Mystery of the Golden Horn by Phyllis A. Whitney, 1962.
Vicki Stewart doesn’t mean to get into trouble. However, with her mother in the hospital with a back injury and Vicki in the care of her unsympathetic aunts, she has allowed her schoolwork to slide to the point where she cannot go on to the next grade. Faced with the prospect of admitting her failure to her friends, Vicki decides that she would rather leave school early and skip summer camp. Instead, she will join her father in Turkey, where he has been teaching at a girls’ college. The prospect of going to a new country and facing her father after her humiliating failure isn’t pleasant, either, but Vicki sees it as her only path to a fresh start. Indeed, her life will never be the same.

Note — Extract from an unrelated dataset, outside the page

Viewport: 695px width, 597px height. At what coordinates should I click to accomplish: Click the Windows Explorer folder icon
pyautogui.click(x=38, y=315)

Vicki’s father rents his rooms from Mrs. Byrne, an American living in a palace that once belonged to a pasha, along with her son, Ken, and her distant cousin and ward, Adria. Adria is about the same age as Vicki, and she has problems of her own. Adria’s parents are dead, and she has not been happy living with the Byrnes. Adria is something of a mystery to Vicki. She’s a dreamy, unpredictable girl who believes in magic spells and fortune-telling. A gypsy friend of Adria’s has told her that her fortune is to be found with a mysterious “golden horn,” and Adria’s single-minded pursuit of it has a tendency to get her into scrapes. Unfortunately, Adria also tends to drag Vicki into trouble, partly because she is convinced that Vicki’s fortune is intertwined with hers. Vicki resents these complications in her life that add to her “problem child” reputation. However, she sincerely wants to help troubled Adria. Not all of the strange things happening in the house, particularly in the spooky, disused haremlik, are Adria’s fault. As Vicki puzzles over these strange things and Adria continues her search for the golden horn, the girls gain new perspectives on their lives and their problems. The solutions aren’t as far-away and mystical as they think, but the girls will have to rely on themselves and each other to see them.
Phyllis Whitney’s books are wonderful for their colorful settings and insights on human nature. Vicki’s disappointment and embarrassment over her failure are true-to-life, and her struggle to change and redeem herself is something that everyone has experienced at some point. It’s a touching and reassuring story about how to deal with failure and life’s problems. The mystery is subtle (up until the end, you’re not quite sure how much of the trouble is Adria’s doing and what her motivations are), and the setting is vivid and engaging. Whitney has also included interesting historical details about Turkey and comparisons between the past and present (by 1960s standards) culture.